**Work required:**
Set down exactly the lines from the one containing "The image size is (935, 637)." through the last line of the records below, both included, and nothing else.

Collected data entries
********************

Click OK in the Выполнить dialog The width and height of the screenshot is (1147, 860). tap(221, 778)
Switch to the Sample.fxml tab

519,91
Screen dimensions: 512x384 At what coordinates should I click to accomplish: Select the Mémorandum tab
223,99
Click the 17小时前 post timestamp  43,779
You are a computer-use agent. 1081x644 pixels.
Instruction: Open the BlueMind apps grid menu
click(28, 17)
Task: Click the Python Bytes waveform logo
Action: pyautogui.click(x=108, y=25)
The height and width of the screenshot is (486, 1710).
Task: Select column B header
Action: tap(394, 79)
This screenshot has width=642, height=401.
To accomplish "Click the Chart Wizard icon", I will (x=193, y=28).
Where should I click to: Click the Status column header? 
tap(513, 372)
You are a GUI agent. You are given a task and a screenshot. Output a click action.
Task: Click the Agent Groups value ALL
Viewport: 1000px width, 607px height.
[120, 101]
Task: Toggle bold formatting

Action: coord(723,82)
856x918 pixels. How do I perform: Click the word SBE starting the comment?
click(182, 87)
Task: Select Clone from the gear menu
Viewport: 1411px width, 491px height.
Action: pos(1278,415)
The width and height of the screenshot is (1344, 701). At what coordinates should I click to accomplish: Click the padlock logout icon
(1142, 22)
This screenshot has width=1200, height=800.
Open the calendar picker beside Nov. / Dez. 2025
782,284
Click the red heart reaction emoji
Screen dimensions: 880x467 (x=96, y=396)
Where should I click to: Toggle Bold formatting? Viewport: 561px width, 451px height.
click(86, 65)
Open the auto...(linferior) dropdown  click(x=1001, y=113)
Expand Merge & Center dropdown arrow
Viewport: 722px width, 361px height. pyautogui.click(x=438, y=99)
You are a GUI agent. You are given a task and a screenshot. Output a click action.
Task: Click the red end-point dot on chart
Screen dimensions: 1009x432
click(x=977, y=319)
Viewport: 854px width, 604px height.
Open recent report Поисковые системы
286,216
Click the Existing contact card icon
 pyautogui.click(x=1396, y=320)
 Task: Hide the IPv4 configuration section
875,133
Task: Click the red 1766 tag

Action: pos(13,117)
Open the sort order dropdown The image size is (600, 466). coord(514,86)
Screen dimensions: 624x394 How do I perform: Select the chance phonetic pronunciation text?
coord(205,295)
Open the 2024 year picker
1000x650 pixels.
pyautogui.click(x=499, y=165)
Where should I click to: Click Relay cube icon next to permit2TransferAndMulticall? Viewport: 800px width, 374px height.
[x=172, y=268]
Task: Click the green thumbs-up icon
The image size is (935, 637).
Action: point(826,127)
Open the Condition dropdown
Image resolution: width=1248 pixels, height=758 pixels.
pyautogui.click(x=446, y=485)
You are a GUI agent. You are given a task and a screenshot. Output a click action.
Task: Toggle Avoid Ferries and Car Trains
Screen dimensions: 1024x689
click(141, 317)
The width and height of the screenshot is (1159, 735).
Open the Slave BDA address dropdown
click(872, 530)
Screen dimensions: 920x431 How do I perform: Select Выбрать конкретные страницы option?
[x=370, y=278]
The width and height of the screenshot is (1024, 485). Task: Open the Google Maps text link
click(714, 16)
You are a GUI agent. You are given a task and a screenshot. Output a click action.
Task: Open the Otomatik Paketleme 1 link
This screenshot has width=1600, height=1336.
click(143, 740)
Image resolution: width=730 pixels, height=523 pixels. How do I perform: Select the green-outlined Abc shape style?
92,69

********************

**Output of the exercise:**
The image size is (935, 637).
Action: point(826,127)
Open the Condition dropdown
Image resolution: width=1248 pixels, height=758 pixels.
pyautogui.click(x=446, y=485)
You are a GUI agent. You are given a task and a screenshot. Output a click action.
Task: Toggle Avoid Ferries and Car Trains
Screen dimensions: 1024x689
click(141, 317)
The width and height of the screenshot is (1159, 735).
Open the Slave BDA address dropdown
click(872, 530)
Screen dimensions: 920x431 How do I perform: Select Выбрать конкретные страницы option?
[x=370, y=278]
The width and height of the screenshot is (1024, 485). Task: Open the Google Maps text link
click(714, 16)
You are a GUI agent. You are given a task and a screenshot. Output a click action.
Task: Open the Otomatik Paketleme 1 link
This screenshot has width=1600, height=1336.
click(143, 740)
Image resolution: width=730 pixels, height=523 pixels. How do I perform: Select the green-outlined Abc shape style?
92,69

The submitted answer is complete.